Task »
What are the lines, copied exactly, from the one containing "The image size is (1032, 590)." through the last line of the records below, both included?
··· Data records ···
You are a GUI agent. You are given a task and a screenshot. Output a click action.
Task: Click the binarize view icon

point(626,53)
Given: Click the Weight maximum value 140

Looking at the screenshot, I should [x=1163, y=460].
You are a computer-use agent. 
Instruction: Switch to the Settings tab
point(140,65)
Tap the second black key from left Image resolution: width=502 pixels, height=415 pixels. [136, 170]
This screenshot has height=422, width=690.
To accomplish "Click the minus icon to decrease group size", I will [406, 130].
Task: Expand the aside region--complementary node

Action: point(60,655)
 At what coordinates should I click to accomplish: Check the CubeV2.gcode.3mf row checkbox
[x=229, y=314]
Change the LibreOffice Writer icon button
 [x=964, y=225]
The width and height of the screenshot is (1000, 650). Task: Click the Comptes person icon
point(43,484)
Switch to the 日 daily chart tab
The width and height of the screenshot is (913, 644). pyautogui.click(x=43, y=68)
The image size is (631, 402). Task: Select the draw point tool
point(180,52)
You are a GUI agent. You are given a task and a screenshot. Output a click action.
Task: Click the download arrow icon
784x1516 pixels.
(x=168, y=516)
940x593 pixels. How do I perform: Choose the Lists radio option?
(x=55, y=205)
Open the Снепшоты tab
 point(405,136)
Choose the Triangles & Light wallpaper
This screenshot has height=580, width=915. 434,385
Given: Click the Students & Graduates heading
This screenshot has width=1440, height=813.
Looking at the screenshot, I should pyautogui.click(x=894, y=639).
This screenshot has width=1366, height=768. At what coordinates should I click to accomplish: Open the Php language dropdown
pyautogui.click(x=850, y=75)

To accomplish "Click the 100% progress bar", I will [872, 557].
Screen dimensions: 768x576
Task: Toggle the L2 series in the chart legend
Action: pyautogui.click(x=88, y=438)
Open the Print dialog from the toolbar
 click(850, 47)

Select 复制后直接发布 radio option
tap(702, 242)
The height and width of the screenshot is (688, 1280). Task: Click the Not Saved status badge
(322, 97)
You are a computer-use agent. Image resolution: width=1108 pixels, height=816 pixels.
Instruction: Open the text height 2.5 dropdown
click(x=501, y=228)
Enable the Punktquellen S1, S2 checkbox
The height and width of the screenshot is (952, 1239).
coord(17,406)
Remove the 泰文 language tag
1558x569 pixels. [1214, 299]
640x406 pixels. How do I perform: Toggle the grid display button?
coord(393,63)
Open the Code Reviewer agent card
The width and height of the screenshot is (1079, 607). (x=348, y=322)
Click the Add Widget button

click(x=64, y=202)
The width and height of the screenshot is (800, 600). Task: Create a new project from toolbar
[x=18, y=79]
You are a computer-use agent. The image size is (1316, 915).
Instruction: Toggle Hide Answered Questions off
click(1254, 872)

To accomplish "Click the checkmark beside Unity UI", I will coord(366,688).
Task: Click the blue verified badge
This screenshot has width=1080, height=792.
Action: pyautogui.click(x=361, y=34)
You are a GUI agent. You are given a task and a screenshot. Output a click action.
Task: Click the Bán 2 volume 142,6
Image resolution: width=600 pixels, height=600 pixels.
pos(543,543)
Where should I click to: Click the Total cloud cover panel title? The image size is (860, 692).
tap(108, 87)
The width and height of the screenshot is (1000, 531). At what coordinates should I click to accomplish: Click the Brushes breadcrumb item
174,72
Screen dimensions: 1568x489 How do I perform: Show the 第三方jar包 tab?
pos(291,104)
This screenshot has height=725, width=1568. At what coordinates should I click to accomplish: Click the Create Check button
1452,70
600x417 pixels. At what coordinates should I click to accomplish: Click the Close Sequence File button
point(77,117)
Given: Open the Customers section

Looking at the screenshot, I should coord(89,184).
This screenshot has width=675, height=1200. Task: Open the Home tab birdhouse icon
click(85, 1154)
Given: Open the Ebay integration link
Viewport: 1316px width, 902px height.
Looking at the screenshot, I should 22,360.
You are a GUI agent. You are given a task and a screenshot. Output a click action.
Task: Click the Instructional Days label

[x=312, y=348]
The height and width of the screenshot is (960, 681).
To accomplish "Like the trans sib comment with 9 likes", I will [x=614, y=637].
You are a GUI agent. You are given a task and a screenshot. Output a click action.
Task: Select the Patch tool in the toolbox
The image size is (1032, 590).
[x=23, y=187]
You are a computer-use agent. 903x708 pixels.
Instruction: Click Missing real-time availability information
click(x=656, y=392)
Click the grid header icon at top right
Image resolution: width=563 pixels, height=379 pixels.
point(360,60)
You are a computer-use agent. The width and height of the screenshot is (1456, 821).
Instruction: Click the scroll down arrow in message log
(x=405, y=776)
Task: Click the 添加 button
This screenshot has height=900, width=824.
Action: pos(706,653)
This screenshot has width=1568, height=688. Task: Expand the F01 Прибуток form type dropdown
···
Exercise response »
The image size is (1032, 590).
[x=23, y=187]
You are a computer-use agent. 903x708 pixels.
Instruction: Click Missing real-time availability information
click(x=656, y=392)
Click the grid header icon at top right
Image resolution: width=563 pixels, height=379 pixels.
point(360,60)
You are a computer-use agent. The width and height of the screenshot is (1456, 821).
Instruction: Click the scroll down arrow in message log
(x=405, y=776)
Task: Click the 添加 button
This screenshot has height=900, width=824.
Action: pos(706,653)
This screenshot has width=1568, height=688. Task: Expand the F01 Прибуток form type dropdown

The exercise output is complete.